**Given data**
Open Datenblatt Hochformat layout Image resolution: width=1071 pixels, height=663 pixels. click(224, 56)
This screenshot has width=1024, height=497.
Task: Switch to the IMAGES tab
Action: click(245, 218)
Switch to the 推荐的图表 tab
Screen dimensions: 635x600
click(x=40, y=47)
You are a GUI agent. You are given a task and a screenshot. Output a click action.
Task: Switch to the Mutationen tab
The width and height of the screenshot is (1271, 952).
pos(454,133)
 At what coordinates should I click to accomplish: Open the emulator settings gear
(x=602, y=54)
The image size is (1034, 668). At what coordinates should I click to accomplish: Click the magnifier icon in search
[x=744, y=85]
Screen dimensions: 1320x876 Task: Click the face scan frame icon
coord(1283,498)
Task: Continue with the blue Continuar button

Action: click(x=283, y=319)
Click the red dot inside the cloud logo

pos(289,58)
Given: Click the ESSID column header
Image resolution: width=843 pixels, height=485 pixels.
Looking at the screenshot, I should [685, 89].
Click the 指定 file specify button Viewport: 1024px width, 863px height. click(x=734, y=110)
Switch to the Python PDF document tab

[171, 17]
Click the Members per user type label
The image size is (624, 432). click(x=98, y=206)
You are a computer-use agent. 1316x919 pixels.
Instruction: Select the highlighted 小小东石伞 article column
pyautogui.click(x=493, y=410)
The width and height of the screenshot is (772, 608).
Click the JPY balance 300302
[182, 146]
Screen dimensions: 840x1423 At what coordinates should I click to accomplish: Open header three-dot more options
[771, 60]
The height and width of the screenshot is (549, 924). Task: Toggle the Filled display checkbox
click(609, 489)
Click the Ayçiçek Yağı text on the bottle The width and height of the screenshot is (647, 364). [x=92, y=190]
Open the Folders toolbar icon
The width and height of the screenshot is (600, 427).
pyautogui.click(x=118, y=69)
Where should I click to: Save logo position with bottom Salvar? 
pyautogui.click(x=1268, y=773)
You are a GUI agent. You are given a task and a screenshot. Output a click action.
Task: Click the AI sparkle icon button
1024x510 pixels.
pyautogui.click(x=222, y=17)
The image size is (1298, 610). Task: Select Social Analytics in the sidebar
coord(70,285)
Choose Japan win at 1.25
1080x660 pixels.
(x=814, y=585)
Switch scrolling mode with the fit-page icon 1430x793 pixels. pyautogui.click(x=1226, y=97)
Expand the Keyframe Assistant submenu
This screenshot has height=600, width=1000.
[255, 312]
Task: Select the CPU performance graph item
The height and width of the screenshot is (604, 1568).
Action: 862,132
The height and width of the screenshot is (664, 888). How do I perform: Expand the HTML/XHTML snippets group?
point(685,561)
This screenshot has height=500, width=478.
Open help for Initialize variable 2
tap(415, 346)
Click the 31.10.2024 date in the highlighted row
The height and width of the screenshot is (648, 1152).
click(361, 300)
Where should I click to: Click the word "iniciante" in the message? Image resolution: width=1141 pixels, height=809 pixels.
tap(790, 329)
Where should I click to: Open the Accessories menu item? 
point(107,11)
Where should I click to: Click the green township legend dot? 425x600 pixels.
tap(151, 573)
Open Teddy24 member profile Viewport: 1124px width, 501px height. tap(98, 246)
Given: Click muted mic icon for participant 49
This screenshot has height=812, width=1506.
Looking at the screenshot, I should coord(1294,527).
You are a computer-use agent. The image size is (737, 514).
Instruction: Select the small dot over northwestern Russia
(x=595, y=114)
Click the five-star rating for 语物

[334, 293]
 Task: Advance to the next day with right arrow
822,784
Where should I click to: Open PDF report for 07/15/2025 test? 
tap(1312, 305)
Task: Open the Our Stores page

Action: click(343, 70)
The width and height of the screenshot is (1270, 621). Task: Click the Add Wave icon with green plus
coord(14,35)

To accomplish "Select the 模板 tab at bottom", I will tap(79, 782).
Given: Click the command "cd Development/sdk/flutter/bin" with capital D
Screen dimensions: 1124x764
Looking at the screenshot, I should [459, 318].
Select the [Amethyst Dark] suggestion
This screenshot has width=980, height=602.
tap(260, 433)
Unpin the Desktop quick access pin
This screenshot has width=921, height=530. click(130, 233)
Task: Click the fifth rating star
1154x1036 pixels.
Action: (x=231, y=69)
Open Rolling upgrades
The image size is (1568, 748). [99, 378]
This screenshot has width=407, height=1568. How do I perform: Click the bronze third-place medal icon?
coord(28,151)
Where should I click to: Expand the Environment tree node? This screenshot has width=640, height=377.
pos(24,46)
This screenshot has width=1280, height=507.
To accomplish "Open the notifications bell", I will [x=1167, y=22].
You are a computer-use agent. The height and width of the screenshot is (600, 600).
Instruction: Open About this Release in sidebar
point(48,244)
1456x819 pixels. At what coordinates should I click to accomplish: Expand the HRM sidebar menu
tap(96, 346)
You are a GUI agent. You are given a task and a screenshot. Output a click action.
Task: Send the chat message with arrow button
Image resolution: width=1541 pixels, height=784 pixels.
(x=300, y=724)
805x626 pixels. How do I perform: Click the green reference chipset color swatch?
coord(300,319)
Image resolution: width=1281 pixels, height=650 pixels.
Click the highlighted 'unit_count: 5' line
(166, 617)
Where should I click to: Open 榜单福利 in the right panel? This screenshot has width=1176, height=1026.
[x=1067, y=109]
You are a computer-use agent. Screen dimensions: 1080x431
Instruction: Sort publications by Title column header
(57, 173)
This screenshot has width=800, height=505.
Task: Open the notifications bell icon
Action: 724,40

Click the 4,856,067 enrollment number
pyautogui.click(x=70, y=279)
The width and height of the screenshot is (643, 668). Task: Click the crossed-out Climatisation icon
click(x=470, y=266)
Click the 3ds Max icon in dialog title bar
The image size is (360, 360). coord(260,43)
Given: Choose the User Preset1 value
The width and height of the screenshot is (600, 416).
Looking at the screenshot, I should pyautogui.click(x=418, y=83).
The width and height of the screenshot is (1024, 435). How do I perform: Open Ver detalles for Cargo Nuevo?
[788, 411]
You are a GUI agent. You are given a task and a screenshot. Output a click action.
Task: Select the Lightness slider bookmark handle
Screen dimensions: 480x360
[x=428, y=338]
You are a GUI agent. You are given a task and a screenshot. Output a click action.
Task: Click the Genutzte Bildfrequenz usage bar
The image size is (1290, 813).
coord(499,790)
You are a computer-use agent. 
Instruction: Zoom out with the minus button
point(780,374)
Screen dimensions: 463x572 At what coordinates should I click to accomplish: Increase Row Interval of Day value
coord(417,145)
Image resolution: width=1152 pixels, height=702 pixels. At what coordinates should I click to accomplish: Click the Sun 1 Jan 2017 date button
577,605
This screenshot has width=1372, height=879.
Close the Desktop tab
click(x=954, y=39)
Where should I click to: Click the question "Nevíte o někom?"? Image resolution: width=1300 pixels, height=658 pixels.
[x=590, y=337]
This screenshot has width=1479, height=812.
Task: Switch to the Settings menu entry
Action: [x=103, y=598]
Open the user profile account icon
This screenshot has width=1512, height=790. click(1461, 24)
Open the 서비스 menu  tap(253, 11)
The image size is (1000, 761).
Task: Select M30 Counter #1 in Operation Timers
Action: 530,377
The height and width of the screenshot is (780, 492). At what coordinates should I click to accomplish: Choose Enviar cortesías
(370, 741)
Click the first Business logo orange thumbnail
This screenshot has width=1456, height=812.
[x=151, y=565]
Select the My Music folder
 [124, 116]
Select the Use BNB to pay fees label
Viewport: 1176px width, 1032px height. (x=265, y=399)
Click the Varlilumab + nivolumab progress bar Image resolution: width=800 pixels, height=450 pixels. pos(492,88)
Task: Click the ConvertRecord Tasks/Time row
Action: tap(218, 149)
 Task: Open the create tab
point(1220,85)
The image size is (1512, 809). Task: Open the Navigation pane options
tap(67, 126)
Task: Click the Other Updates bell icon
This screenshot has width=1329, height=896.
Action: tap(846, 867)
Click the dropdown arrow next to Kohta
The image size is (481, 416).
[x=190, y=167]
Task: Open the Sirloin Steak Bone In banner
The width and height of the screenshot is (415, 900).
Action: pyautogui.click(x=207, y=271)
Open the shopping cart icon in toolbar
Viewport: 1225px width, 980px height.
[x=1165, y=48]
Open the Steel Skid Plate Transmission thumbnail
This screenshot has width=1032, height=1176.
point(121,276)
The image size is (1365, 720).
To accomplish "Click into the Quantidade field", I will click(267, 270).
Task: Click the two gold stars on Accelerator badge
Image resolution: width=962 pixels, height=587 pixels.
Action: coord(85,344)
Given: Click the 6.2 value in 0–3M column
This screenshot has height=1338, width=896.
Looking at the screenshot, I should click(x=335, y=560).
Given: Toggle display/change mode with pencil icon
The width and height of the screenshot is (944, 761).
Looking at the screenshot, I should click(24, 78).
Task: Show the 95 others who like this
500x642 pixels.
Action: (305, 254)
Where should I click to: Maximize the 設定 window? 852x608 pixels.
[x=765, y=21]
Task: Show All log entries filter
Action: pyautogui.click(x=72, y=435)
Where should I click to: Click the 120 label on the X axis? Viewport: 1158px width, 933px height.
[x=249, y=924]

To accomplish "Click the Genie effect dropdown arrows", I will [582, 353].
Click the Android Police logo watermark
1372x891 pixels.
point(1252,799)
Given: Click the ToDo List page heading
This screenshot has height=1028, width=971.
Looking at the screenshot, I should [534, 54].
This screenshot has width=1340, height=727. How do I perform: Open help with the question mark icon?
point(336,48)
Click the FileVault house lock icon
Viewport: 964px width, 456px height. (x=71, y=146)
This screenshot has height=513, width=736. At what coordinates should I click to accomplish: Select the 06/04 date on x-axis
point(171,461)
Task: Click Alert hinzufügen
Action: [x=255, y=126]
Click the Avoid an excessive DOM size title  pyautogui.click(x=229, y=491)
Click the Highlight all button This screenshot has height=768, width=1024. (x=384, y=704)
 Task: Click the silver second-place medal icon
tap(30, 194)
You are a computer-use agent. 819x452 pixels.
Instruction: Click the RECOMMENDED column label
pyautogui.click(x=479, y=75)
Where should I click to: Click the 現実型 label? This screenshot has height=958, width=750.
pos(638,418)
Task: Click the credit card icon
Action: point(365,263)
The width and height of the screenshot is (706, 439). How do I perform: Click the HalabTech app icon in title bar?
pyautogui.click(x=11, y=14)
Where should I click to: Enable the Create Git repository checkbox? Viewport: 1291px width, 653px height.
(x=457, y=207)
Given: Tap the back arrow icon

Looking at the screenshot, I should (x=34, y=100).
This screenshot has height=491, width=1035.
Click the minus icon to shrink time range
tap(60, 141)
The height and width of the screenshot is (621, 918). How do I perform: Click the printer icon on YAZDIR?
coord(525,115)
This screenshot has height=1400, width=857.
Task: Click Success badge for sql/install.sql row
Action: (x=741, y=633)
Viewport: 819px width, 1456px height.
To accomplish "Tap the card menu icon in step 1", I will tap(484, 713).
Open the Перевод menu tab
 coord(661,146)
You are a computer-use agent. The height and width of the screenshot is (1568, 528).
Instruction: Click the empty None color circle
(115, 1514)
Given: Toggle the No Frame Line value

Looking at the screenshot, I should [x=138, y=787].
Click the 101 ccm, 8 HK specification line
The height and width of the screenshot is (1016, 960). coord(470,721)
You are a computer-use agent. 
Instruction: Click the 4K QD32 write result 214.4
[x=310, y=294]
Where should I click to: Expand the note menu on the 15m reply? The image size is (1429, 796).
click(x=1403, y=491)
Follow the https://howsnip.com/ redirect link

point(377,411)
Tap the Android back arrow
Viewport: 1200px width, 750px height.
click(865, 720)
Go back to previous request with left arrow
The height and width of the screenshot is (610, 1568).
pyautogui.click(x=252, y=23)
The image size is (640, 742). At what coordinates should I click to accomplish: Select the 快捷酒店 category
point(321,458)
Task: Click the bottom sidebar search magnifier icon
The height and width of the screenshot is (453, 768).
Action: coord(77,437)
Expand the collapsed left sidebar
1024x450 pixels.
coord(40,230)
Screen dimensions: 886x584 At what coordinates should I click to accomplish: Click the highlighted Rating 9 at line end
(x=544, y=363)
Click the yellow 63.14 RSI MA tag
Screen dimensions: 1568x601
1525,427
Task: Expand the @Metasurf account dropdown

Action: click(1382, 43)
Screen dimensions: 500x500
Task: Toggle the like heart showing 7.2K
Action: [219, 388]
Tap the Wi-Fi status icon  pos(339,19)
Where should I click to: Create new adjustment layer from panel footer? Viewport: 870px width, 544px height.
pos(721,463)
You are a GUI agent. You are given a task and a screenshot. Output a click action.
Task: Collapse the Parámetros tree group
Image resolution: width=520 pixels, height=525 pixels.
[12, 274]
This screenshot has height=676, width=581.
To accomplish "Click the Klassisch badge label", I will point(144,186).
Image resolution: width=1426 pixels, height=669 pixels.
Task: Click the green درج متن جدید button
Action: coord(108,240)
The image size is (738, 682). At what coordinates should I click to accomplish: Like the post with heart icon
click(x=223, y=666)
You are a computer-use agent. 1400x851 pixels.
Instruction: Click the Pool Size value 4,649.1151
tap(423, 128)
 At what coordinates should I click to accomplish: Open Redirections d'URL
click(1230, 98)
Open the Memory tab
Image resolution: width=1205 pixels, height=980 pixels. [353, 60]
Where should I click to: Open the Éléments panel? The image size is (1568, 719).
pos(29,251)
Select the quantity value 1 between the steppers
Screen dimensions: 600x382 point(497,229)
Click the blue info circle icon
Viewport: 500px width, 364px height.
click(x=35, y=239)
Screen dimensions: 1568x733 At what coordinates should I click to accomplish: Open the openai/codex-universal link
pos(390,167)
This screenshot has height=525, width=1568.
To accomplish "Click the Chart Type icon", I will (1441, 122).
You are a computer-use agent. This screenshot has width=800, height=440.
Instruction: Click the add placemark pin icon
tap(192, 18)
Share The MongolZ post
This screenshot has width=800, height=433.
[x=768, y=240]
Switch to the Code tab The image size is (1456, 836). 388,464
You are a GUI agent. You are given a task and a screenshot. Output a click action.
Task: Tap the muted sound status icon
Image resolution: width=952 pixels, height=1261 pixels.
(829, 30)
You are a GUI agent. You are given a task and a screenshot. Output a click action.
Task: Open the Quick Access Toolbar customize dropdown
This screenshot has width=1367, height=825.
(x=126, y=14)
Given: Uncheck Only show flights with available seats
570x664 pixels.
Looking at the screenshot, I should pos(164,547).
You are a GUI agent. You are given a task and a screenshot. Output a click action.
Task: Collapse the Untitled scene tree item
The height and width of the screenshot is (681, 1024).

**About this task**
Using the data above, show each line where "status" occurs.

**Task answer**
Tap the Wi-Fi status icon  pos(339,19)
Task: Tap the muted sound status icon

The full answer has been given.